*** Opening Materials provided ***
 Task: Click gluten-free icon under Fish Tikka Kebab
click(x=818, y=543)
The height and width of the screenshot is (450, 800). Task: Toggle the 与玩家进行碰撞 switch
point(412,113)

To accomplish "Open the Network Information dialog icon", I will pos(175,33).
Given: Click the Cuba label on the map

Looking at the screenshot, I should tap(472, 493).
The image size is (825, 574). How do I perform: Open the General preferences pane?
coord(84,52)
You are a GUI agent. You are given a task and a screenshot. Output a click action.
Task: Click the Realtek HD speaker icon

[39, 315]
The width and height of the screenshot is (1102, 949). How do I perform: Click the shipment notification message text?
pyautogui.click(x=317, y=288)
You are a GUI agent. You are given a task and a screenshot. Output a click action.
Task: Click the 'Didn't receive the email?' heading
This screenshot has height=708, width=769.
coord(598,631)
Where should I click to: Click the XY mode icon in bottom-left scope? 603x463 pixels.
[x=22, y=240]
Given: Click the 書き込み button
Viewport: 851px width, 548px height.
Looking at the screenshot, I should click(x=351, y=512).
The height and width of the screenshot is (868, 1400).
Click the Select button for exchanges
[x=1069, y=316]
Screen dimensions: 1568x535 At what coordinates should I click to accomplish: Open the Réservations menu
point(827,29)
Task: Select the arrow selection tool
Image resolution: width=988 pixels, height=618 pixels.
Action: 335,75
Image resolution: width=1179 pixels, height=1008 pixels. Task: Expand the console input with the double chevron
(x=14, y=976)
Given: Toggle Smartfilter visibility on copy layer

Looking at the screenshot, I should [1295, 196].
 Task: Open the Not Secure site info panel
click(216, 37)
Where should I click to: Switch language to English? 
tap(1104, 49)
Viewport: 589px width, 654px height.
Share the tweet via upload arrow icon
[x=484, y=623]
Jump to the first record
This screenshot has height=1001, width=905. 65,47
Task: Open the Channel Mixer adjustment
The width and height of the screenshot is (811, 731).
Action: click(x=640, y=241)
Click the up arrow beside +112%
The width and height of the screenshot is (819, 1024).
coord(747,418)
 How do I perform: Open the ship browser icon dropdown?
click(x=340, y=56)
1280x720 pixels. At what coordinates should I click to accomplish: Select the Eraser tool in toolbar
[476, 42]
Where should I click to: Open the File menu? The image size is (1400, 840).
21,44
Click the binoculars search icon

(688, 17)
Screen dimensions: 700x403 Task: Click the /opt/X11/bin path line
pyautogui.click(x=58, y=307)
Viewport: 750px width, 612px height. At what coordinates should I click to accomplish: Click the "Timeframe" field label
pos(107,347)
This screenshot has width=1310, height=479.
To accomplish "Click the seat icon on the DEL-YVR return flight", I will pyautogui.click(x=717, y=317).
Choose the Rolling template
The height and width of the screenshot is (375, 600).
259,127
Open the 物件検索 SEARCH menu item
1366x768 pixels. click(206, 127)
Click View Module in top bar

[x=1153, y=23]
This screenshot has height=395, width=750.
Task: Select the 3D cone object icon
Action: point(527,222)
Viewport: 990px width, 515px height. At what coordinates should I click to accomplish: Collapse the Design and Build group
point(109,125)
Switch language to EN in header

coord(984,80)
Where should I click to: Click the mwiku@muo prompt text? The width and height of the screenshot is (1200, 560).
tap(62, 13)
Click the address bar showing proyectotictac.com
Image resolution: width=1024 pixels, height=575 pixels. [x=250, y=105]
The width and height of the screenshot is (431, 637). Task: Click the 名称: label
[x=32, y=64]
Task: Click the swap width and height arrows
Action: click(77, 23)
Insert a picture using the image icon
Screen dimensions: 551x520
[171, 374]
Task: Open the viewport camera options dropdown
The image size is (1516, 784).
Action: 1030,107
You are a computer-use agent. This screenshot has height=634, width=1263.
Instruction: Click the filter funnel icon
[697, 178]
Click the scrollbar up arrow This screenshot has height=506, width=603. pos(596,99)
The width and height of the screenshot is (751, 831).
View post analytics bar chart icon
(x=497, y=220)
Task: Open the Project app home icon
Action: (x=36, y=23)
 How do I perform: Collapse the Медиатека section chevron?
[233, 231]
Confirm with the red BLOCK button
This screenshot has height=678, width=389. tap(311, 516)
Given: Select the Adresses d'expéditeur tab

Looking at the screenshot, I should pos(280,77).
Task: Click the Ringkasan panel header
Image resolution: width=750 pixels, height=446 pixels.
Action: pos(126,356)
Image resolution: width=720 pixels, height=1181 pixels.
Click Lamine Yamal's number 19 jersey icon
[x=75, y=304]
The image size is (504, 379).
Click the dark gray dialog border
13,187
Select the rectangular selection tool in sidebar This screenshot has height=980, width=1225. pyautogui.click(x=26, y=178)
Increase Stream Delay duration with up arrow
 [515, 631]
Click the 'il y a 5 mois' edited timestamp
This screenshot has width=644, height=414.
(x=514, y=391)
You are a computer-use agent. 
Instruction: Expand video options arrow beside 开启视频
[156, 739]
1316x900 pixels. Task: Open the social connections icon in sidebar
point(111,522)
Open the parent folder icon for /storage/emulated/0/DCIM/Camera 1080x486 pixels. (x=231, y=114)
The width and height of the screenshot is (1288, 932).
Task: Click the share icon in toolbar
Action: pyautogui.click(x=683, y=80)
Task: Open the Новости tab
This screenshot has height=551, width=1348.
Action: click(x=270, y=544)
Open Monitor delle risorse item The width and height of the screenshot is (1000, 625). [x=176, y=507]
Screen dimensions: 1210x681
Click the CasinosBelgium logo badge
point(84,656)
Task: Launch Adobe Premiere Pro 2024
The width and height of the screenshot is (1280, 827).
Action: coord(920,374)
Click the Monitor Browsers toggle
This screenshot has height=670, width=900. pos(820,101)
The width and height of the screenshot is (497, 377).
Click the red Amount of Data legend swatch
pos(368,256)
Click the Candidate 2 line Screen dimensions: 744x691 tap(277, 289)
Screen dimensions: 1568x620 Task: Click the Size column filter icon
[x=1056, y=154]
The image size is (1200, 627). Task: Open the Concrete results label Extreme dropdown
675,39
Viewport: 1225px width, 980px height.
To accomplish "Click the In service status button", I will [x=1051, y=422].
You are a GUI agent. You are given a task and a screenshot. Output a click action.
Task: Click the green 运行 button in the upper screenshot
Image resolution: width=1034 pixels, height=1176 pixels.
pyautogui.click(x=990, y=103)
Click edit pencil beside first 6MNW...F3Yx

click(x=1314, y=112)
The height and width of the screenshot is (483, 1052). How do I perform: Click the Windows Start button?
*** Closing Materials provided ***
— Exercise instructions —
Exact retyping is needed for the line with "Task: Open the Новости tab" and for each line after it through the end of the listing above; no other lines belong.

— Output below —
Task: Open the Новости tab
This screenshot has height=551, width=1348.
Action: click(x=270, y=544)
Open Monitor delle risorse item The width and height of the screenshot is (1000, 625). [x=176, y=507]
Screen dimensions: 1210x681
Click the CasinosBelgium logo badge
point(84,656)
Task: Launch Adobe Premiere Pro 2024
The width and height of the screenshot is (1280, 827).
Action: coord(920,374)
Click the Monitor Browsers toggle
This screenshot has height=670, width=900. pos(820,101)
The width and height of the screenshot is (497, 377).
Click the red Amount of Data legend swatch
pos(368,256)
Click the Candidate 2 line Screen dimensions: 744x691 tap(277, 289)
Screen dimensions: 1568x620 Task: Click the Size column filter icon
[x=1056, y=154]
The image size is (1200, 627). Task: Open the Concrete results label Extreme dropdown
675,39
Viewport: 1225px width, 980px height.
To accomplish "Click the In service status button", I will [x=1051, y=422].
You are a GUI agent. You are given a task and a screenshot. Output a click action.
Task: Click the green 运行 button in the upper screenshot
Image resolution: width=1034 pixels, height=1176 pixels.
pyautogui.click(x=990, y=103)
Click edit pencil beside first 6MNW...F3Yx

click(x=1314, y=112)
The height and width of the screenshot is (483, 1052). How do I perform: Click the Windows Start button?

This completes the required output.